Repeat the passage on fish consumption and macular degeneration word for word, starting with "AMD has become" and going on through "of Clinical Nutrition.".

__Source passage__.
-------------------------

Monday, September 8, 2008

Fish Consumption and Decreased Macular Degeneration

Perhaps you know someone with macular degeneration. This occurs where there is damage or breakdown of the macula, that area in the back of the eye that controls vision in the center of your field of vision. Macular degeneration may be caused by injury or aging; and while it does not always progress to total blindness, patients with macular degeneration require special optical aids to enlarge distant and near objects. In the elderly, this is known as Age-Related Macular Degeneration (AMD).

AMD has become the major cause of blindness and poor vision in adults in western countries and the third cause of global blindness, according to a study published in the American Journal of Clinical Nutrition.

There are two types of AMD, wet and dry. Of the two, wet AMD is the main cause of vision loss. A team of researchers across seven European countries and co-ordinated by the London School of Hygiene & Tropical Medicine sought to investigate the association between fish intake and omega 3 fatty acids with wet AMD. Participants were interviewed about their dietary habits including how much fish they ate and what type. Information on the main omega 3 fatty acids, DHA and EPA was obtained by linking dietary data with food composition tables.

The findings show that people who habitually consume oily fish at least once a week compared with less than once a week are 50% less likely to have wet AMD. There was no benefit from consumption of non-oily white fish. There was a strong inverse association between levels of DHA and EPA and wet AMD. People in the top 25% of DHA and EPA levels (300 mg per day and above) were 70% less likely to have wet AMD.

Prof. Astrid Fletcher, Professor of Epidemiology (London School of Hygiene & Tropical Medicine) led the study. She commented: "This is the first study in Europeans to show a beneficial association on wet AMD from the consumption of oily fish and is consistent with results from studies in the USA and Australia. Two 3oz servings a week of oily fish, such as salmon, tuna or mackerel, provides about 500 mg of DHA and EPA per day."

The research team did not investigate whether supplements would have the same benefit as dietary sources.

-------------------------

__Stored data__.
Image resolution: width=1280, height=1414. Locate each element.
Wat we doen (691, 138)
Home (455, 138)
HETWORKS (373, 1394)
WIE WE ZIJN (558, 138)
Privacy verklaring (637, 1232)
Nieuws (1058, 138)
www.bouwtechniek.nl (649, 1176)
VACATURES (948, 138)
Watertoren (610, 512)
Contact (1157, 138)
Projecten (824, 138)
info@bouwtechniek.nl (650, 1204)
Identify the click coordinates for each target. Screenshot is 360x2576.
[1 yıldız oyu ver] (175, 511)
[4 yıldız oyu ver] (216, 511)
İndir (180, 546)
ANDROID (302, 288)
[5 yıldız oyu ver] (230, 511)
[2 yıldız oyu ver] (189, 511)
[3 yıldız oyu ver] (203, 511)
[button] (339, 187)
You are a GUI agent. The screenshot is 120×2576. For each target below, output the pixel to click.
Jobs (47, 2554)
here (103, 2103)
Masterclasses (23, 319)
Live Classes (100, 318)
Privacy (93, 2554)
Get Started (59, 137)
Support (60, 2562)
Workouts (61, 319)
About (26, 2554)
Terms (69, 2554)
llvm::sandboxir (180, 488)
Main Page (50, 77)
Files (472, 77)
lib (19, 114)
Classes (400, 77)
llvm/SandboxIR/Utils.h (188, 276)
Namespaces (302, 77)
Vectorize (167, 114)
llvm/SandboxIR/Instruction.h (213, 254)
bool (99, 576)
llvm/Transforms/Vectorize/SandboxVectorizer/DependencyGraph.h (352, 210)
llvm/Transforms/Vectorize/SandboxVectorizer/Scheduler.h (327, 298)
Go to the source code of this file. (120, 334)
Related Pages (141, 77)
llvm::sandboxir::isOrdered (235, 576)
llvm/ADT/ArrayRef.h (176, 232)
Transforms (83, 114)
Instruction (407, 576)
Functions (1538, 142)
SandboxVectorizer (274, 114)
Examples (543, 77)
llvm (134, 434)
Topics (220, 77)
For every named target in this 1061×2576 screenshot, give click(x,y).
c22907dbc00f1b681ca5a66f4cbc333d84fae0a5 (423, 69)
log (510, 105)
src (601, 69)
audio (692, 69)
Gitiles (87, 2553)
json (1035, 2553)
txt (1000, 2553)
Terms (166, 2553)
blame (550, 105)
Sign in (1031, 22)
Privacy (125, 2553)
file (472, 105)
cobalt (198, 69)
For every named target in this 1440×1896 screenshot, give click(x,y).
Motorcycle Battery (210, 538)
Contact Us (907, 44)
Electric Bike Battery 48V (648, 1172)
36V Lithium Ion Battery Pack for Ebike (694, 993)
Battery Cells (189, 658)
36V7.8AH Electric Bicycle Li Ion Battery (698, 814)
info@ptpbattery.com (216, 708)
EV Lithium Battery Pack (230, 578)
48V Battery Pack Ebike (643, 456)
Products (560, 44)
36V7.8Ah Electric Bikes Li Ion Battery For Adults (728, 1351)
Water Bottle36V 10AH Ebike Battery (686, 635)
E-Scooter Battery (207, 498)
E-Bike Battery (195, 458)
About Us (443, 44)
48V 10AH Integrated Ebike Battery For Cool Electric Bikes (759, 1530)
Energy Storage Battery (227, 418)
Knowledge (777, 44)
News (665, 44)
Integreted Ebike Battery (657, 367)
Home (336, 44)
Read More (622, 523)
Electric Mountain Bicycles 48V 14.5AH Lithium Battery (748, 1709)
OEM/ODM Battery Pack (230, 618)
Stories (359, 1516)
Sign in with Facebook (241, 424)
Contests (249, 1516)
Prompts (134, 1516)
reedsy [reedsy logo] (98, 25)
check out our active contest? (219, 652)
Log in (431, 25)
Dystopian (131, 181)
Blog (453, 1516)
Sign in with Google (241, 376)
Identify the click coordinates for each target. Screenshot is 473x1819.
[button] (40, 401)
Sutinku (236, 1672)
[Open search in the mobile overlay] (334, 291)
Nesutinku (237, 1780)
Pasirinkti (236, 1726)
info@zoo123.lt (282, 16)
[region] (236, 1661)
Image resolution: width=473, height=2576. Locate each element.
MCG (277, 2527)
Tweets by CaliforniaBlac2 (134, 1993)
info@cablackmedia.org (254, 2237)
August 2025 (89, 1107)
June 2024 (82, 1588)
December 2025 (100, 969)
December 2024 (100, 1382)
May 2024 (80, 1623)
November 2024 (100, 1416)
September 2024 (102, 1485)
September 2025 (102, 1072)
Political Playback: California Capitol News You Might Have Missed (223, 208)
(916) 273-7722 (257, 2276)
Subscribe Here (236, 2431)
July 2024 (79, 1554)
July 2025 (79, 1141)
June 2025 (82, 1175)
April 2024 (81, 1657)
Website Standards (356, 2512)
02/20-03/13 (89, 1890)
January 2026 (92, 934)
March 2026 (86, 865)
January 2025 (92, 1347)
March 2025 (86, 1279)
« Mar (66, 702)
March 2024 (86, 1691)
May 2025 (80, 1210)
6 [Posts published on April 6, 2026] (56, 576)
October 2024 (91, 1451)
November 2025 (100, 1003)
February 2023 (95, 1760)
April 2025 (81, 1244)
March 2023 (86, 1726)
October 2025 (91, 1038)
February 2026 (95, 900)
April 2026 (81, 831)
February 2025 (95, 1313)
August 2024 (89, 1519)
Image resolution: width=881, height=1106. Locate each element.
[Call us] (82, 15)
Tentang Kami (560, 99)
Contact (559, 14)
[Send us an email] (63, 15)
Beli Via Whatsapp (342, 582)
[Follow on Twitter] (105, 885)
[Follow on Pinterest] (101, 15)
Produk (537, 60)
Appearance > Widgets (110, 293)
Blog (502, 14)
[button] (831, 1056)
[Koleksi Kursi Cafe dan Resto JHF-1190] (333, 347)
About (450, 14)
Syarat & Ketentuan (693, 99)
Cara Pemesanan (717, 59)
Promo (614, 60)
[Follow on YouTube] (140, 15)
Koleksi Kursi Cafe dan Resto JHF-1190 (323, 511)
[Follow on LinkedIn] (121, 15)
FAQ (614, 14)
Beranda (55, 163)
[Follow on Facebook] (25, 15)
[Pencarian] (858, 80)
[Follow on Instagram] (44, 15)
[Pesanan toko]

-------------------------

__Reply to the task__.
AMD has become the major cause of blindness and poor vision in adults in western countries and the third cause of global blindness, according to a study published in the American Journal of Clinical Nutrition.